Dressage: Lateral Work

As dressage tests become more advanced, the horse is asked to do ‘lateral work’, or ‘work on two tracks’ the hind-feet follow a different track from the forefeet. This happens when he moves sideways, or forward and sideways at the same time, and demonstrates his suppleness, balance and agility.

Turn on the forehand

You have probably asked your horse to go sideways already without noticing it. Think when someone is mucking out a stable with the horse tied up in it. Once they have done one half, they say ‘over’, and he moves across the stable, making it easier to muck out the other half.

The movement that the horse makes is a sort of ‘turn on the forehand’, which is one of the first mounted exercises you do when starting lateral work.
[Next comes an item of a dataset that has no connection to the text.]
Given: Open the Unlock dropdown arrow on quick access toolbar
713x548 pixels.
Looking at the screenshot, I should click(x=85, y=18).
The turn on the forehand is a useful exercise for three main reasons:

  • It teaches your pony to move away from your leg.
  • It teaches you to ‘blend’ the aids given with your legs and your hands.
  • It has many everyday uses, such as when opening gates or turning in confined spaces.
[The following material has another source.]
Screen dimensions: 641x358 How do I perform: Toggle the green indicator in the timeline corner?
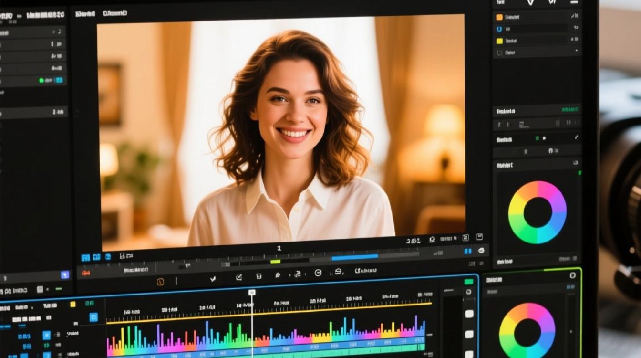(x=469, y=282)
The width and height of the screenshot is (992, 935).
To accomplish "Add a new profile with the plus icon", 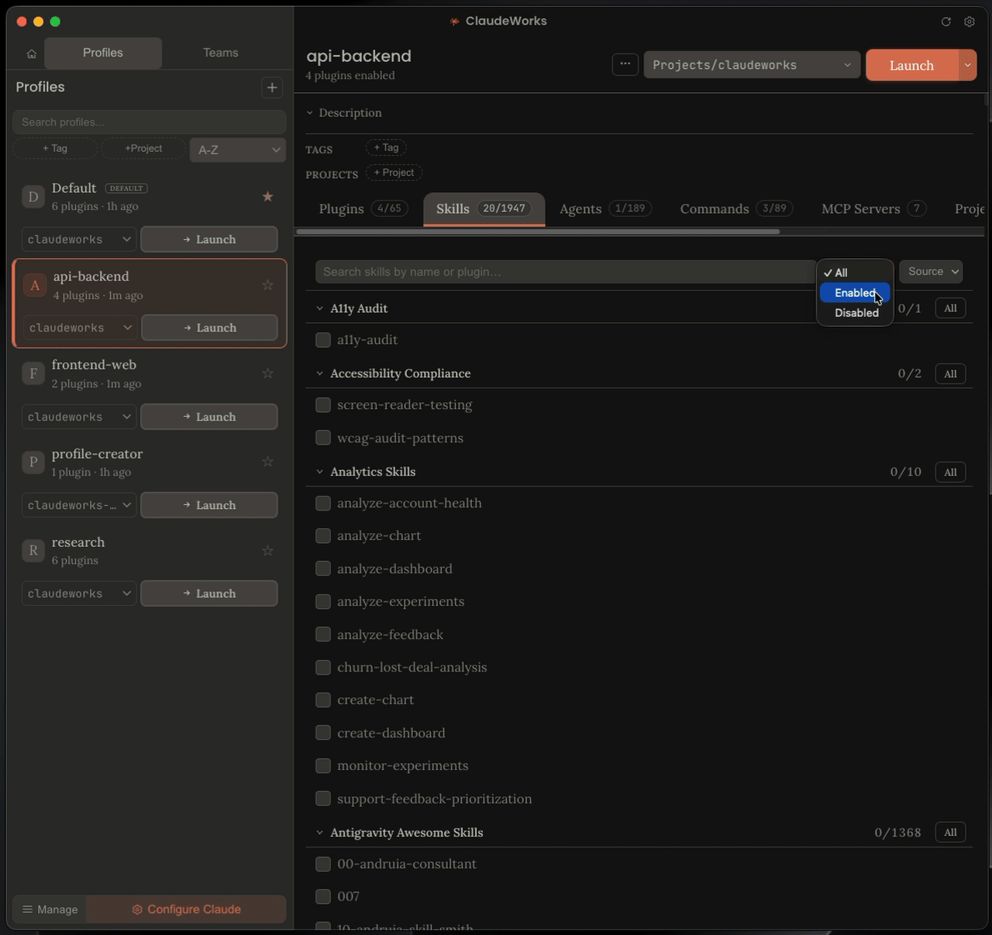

In this exercise the pony turns in a half-circle through 180°, so that he changes the direction in which he is facing. It starts from a good, square halt. The outside forefoot marks time (stepping up and down in the same place) and he pivots around it.

The inside forefoot makes a small half-circle around the pivoting outside forefoot, and the hindfeet make a large half-circle to complete the turn.

Giving the aids

The turn on the forehand is made almost entirely with leg aids. The hands do very little. To make a turn to the right (in which you start on the right rein and end up on the left rein), your pony should first be standing square and on the bit.
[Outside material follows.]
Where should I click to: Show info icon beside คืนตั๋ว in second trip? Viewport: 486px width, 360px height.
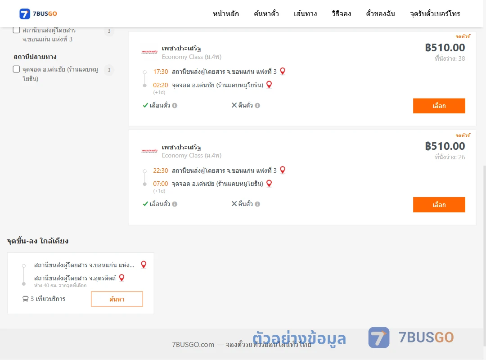tap(257, 204)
Ask him to look slightly to the left by giving little squeezes with the fingers of your left hand, until you can just see his left eye. Don’t pull back with this hand, or your pony may step backward, which is a serious fault.

Your right hand keeps a steady contact, ready to tell the pony that he is not to step forward. Keep your left leg just at the girth, in contact with his side to keep him up into your hands, and to discourage him from stepping backward. Your right leg, drawn back a little behind the girth, asks him to turn his hindquarters through the half-circle. Once the turn is complete, ride the pony energetically forward without hesitation. You must ride forward immediately so that the pony maintains his forward impulsion, with his hind legs underneath him.

Yielding to the leg

The next exercise that is usually taught in lateral work is ‘leg-yielding’. Here the pony is asked to walk or trot forward and sideways at the same time, While remaining parallel to the side of the arena.

An easy way to start this work is to use an exercise that is known as ‘yielding to the leg’. It sounds the same as leg-yielding but is not.

Starting on a 20m (66ft) circle (in walk to begin with, and later in trot), ask your pony to make the circle gradually smaller. You could make it a metre (3ft 3in) smaller on each circuit, down to about 12m (39ft).

Keeping the pony bent on the track of the circle but not with too much bend in his neck -use your inside leg just at the girth to ask him to step forward and sideways back out to the 20m (66ft) circle.

When doing this in trot, it is best to make sitting trot from about the 16m (52ft) circle downward, and when ‘yielding to the leg’. This is because it is difficult to rise to the trot on very small circles and still maintain a rhythmical, balanced trot.

When you reach the 20m (66ft) circle start rising again. The work should be done as evenly as possible on both reins. Your pony will almost certainly find it easier one way than the other.


When you can do ‘yielding to the leg’ fairly easily on both reins, try ‘leg-yielding’ on a straight line, first in walk and then in trot.

It is best if you can start this work in a 20 X 40m (66 x 132ft) arena, so that you can measure exactly what you are doing. On the left rein, start the exercise by making a half l0-metre (33-foot) circle from M or K to bring you on to the centre line (C to A).

Once your pony is moving straight on the centre line, ask him with your inside leg (the left leg on the left rein) to move sideways as well as forward toward the opposite quarter marker K or M. Try to keep the pony parallel to the side of the arena by keeping your outside leg against him to encourage him forward.

Be content with just two or three steps in ‘leg-yielding’ to start with, then ride the pony straight forward with both legs. As with any new exercise, praise your pony when he achieves what you are asking him to do.